PROBLEM REQUIREMENTS: Rewrite the items from the line with "Michael Gibbs (610, 707)" up to and including the line with "[Join the ESA] (845, 47)", keeping every request as it is but scaling each coordinate in the answers by 2.05 and rounding to whole numbers, with halves rounded up. Give only those lines.

[Recorded data]

○ ○ ○

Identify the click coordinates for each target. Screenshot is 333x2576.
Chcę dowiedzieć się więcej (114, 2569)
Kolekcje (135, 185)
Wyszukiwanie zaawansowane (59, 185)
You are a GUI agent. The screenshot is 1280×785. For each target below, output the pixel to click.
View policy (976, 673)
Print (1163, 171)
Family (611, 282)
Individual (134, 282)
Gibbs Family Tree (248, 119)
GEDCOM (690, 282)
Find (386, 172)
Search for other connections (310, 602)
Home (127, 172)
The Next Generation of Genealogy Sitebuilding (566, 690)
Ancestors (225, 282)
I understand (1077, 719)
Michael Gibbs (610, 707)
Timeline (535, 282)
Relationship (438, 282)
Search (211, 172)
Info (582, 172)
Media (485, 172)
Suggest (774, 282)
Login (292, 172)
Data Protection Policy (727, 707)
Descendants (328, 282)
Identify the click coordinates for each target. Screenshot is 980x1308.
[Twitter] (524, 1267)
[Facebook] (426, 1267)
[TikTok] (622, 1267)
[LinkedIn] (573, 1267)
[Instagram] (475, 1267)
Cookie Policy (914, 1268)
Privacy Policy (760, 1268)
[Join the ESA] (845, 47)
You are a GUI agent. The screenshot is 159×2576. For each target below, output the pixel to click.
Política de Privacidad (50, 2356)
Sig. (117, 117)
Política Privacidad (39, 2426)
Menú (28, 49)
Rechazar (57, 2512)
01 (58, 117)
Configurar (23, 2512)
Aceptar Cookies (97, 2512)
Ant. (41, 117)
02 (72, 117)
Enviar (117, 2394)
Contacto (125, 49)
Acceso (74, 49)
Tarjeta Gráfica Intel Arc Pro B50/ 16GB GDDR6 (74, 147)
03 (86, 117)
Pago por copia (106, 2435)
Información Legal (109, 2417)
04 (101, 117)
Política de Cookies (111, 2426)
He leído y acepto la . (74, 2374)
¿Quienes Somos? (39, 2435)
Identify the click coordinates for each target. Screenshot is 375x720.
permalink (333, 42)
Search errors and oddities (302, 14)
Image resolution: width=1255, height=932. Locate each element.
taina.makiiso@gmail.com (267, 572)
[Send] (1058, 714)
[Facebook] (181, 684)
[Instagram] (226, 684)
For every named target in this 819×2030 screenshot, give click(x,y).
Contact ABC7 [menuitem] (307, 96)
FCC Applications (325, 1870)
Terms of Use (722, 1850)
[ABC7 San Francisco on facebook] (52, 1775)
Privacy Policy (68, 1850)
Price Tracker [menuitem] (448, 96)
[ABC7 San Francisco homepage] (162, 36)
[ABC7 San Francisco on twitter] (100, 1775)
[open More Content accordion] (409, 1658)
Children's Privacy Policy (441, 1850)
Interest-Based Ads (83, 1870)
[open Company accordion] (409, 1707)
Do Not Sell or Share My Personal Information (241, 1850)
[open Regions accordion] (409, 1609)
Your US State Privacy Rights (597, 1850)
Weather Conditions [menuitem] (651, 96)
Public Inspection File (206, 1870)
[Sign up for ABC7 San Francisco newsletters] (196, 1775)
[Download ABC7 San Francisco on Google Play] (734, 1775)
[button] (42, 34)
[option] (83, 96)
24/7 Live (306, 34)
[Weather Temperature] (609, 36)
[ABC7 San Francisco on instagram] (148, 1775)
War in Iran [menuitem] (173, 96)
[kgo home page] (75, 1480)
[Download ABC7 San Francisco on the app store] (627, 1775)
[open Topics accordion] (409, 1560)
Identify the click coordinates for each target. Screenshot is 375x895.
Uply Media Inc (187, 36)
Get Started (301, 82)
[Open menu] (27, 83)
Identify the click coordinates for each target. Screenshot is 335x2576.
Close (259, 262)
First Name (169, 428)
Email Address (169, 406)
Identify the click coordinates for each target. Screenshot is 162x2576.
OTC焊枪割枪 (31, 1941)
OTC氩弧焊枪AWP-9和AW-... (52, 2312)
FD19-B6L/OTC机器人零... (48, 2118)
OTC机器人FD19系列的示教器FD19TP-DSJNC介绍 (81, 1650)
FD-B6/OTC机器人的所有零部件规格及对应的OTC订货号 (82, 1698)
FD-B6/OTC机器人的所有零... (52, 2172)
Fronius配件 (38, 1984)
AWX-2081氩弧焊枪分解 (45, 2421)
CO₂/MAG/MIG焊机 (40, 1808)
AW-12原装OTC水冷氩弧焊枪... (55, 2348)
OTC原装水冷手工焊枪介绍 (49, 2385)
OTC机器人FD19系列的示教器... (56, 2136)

○ ○ ○

RESULT OF THIS TASK:
Michael Gibbs (1251, 1449)
Timeline (1097, 578)
Relationship (898, 578)
Search (433, 353)
Info (1193, 353)
Media (994, 353)
Suggest (1587, 578)
Login (599, 353)
Data Protection Policy (1490, 1449)
Descendants (672, 578)
Identify the click coordinates for each target. Screenshot is 980x1308.
[Twitter] (1074, 2597)
[Facebook] (873, 2597)
[TikTok] (1275, 2597)
[LinkedIn] (1175, 2597)
[Instagram] (974, 2597)
Cookie Policy (1874, 2599)
Privacy Policy (1558, 2599)
[Join the ESA] (1732, 96)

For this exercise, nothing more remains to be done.